#### [WORK INSTRUCTIONS]
Could you quote the passage below on the Parables of the Lost in Luke 15 in full, word for word?

#### [PASSAGE TO READ]
★ ★ ★ ★ ★ ★ ★
In Luke chapter 15 we find three parables or stories that Jesus told. They are sometimes known as the Parables of the Lost. These three stories give us a glimpse of God’s heart towards those who are lost and need restoration with Him.
In the first parable about the lost sheep (Luke 15:4-7) Jesus talks about a shepherd leaving the 99 sheep and going out into countryside to go after the one that is lost. In verse five we see the joy that is expressed when the sheep is found and in verse seven Jesus likens this to the rejoicing in heaven for one sinner who repents. This parable teaches us as Christians that we need to have the same concern for the one individual person that God has. It teaches that we should go out and look for those who have wandered away from the faith and that we can’t stay in the confines of the church and expect people to back come to us. We need to go out into the “fields” and invite people back into fellowship with God and other Christians.
The second parable talks about a lady who loses one of her ten silver coins (Luke 15:8-10). This parable explains the lengths that she goes to find the coin. In this parable we see the importance of finding what is lost to God. In the case of the parable it is a coin, but in reality Jesus is talking a lost person. A person who is alone and separated from God. In these first two parables Jesus provides a clear example for us to follow and shows that finding lost “sheep” and missing “coins” is a disciple’s priority.
★ ★ ★ ★ ★ ★ ★
#### [MATERIAL PROVIDED]
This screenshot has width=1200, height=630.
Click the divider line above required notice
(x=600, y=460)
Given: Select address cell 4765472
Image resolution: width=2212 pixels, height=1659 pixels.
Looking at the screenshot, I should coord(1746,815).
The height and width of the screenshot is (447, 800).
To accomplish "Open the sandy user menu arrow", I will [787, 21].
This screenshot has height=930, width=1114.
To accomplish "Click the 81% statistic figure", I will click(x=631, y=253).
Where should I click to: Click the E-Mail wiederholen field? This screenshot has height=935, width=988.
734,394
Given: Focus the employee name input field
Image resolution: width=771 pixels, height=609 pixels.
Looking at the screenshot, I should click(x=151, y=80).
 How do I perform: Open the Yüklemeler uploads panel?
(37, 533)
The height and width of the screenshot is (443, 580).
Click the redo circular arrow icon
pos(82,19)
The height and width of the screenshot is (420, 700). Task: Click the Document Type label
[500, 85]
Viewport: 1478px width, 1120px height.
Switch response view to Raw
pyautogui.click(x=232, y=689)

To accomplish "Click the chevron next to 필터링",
★ ★ ★ ★ ★ ★ ★
#### [SOLUTION TO THIS EXERCISE]
In Luke chapter 15 we find three parables or stories that Jesus told. They are sometimes known as the Parables of the Lost. These three stories give us a glimpse of God’s heart towards those who are lost and need restoration with Him.
In the first parable about the lost sheep (Luke 15:4-7) Jesus talks about a shepherd leaving the 99 sheep and going out into countryside to go after the one that is lost. In verse five we see the joy that is expressed when the sheep is found and in verse seven Jesus likens this to the rejoicing in heaven for one sinner who repents. This parable teaches us as Christians that we need to have the same concern for the one individual person that God has. It teaches that we should go out and look for those who have wandered away from the faith and that we can’t stay in the confines of the church and expect people to back come to us. We need to go out into the “fields” and invite people back into fellowship with God and other Christians.
The second parable talks about a lady who loses one of her ten silver coins (Luke 15:8-10). This parable explains the lengths that she goes to find the coin. In this parable we see the importance of finding what is lost to God. In the case of the parable it is a coin, but in reality Jesus is talking a lost person. A person who is alone and separated from God. In these first two parables Jesus provides a clear example for us to follow and shows that finding lost “sheep” and missing “coins” is a disciple’s priority.